Hello,

Summer comes to its end (in the northern hemisphere anyway), and we have prepared a couple of exciting announcements for you.

First of all, I am happy to announce that we are officially releasing wallaby.js Visual Studio integration today. Our beta program has been running for a few months, making hundreds of Visual Studio developers happier and more productive. During this time we have received some great feedback, have improved lots of things and it is just the beginning.

The beta program is closing today and commercial licenses are now available for purchase. Following the good tradition, we have decided to provide you, as our early adopter, a license key for a month of the free trial period, so you may have some time to keep using the tool and decide whether it's worth to buy. You may find the key at the end of the email.

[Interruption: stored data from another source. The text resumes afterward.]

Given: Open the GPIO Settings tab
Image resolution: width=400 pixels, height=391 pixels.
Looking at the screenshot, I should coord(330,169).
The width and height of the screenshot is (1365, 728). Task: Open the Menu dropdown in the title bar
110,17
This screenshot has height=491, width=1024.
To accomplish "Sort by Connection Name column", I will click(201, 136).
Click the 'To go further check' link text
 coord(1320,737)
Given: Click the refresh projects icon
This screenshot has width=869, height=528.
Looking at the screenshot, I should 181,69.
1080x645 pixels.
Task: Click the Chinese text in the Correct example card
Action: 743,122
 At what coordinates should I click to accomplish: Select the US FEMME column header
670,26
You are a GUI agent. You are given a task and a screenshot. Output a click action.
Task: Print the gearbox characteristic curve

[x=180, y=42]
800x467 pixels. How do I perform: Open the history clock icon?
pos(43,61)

Another bit of news is that some truly great and detailed wallaby.js dedicated PluralSight course is going to be published some time soon. The course is prepared for you by Wes Higbee. Whether you are just starting testing your code or already are a testing ninja, the course will help you to quickly increase your productivity with wallaby.js.

Wes explains various testing workflows that you may use with or without wallaby.js, considers lost of aspects of testing, different scenarios and technologies that wallaby.js supports. The course is recorded in Visual Studio 2015, but even if you are using a different IDE/editor, I'd still highly recommend to take it, because the majority of the experience that you will receive, may be applied in any code editor. We'll share the course details on twitter as soon as it's published.

If you are not excited yet, hold on to your seats. Remember the feeling when a large IDE seems like an overkill, but in a simple code editor you feel like quickly losing control over your JavaScript codebase? Well, an elegant and lightweight code editor plus the wallaby power of real-time test execution can give you the best of the both worlds. You get back the total control over your JavaScript codebase of any size without tons of features slowing down your editor.

So, there was some big excitement when I announced Atom integration development start and promised to announce the beta program ETA in our previous newsletter. Well, I lied. I will not announce the ETA. Instead, ladies and gentleman, please welcome the official launch of wallaby.js for Atom beta program aka Christmas in August! You may install the wallaby package right from the editor, and hit Ctrl/Cmd + Shift + Space once installed to get started (the blog post with a detailed tutorial is coming soon). We would love to hear back from you, please feel free to ask questions or create feature requests/issues in our public repository.

If you don't use Visual Studio or Atom, I still have some news that you may find interesting. Apart from continuously fixing bugs and improving the performance of wallaby.js, we have added a couple of new features:

  • Unexpected.js support. The expectation framework and its plugins are leveraging their understanding of compared values nature and providing beautifully formatted diffs. Wallaby.js for IntelliJ platform now supports the coloured output from Unexpected.js, so you may for example quickly see why your DOM elements comparing test fails.
  • Polymer support. Experimental at this stage, give it a go if you are testing your Web Components and let us know how it goes.